*** Opening of EXCERPT PROVIDED ***

Q&A with author Kira Peikoff

 NO TIME TO DIE focuses on a 20 year-old woman who stopped aging at 14 years-old – where did you get this idea?

A few years back, I saw a documentary on Discovery Health about a young woman who had inexplicably stopped aging. She was almost 20 years old but had stayed frozen as a toddler her whole life, baffling doctors and scientists alike. The case caught my attention because I've always been interested in medical mysteries, and like many people, I'm also fixated on the promise of eternal youth. Yet staying young forever, as welcome as it might be, could also be a curse. I decided to explore it further in a novel, but I didn't want my protagonist stuck as a toddler without much mental or emotional capacity.  So I decided to trap her in the worst possible page for maximum drama and frustration. What could be worse than 14?

How did you research aging for NO TIME TO DIE?

I read some textbooks about both the physiology, genetics, and social aspects of ending aging. I developed a professional correspondence with a leading researcher who answered all my questions pertaining to my book's specific scenario in great detail. We went back and forth many times on the hypothetical scenario I created with his help, so it's as credible as possible while still being fiction. 

What led you to write in the thriller genre?

I feel into it by accident. When I started writing fiction, I gravitated toward stories with high stakes, increasing tension, cliffhanger chapters, and a fast pace. I didn't actually intend to write in any genre, but after I wrote my first book, I realized I'd written a thriller.

How was the book title chosen?

My wonderful late mentor, Michael Palmer, suggested the title to me when I told him I was stuck on a title. (Titles are impossible.) Everyone at the publishing house immediately liked it, so we went with it. It's extra meaningful because Michael died shortly after I turned in the final manuscript. It was one of the last novels he read.

*** Close of EXCERPT PROVIDED ***
*** Opening of STUDY MATERIAL ***

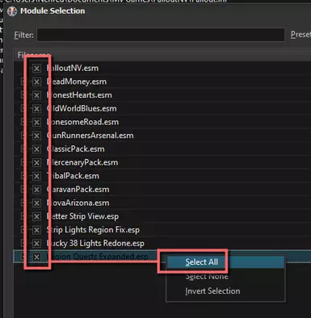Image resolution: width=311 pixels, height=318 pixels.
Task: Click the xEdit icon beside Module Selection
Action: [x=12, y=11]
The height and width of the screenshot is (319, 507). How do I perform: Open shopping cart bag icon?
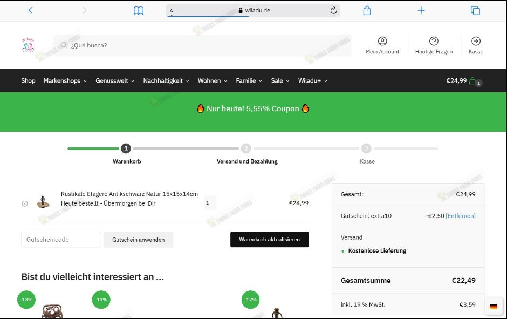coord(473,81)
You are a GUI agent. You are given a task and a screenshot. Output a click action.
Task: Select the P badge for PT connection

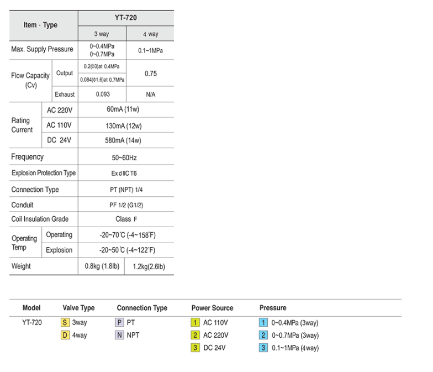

*** Close of STUDY MATERIAL ***

WORK TO COMPLETE –
(a) For each statement about the interview with Kira Peikoff, decide whether it agrees with the interview, answering yes or no and quoting the words that decide it: (i) The author saw the documentary about the young woman on Discovery Health. (ii) The leading researcher answered the author's questions only briefly. (iii) Michael Palmer suggested the book's title.
(b) Repeat the part of the interview with Kira Peikoff starting at "A few years" and ending at "worse than 14?".
(c) Answer these questions from the interview with Kira Peikoff:
(i) How old was the young woman in the documentary?
(ii) What kinds of stories did the author gravitate toward when starting to write fiction?
(iii) When did Michael Palmer die?
The entries are not required for anything here.

ANSWERS IN ORDER –
(a)
(i) Yes: "A few years back, I saw a documentary on Discovery Health about a young woman who had inexplicably stopped aging."
(ii) No: "answered all my questions pertaining to my book's specific scenario in great detail"
(iii) Yes: "My wonderful late mentor, Michael Palmer, suggested the title to me when I told him I was stuck on a title."

(b)
A few years back, I saw a documentary on Discovery Health about a young woman who had inexplicably stopped aging. She was almost 20 years old but had stayed frozen as a toddler her whole life, baffling doctors and scientists alike. The case caught my attention because I've always been interested in medical mysteries, and like many people, I'm also fixated on the promise of eternal youth. Yet staying young forever, as welcome as it might be, could also be a curse. I decided to explore it further in a novel, but I didn't want my protagonist stuck as a toddler without much mental or emotional capacity.  So I decided to trap her in the worst possible page for maximum drama and frustration. What could be worse than 14?

(c)
(i) She was almost 20 years old.
(ii) Stories with high stakes, increasing tension, cliffhanger chapters, and a fast pace.
(iii) Shortly after the author turned in the final manuscript.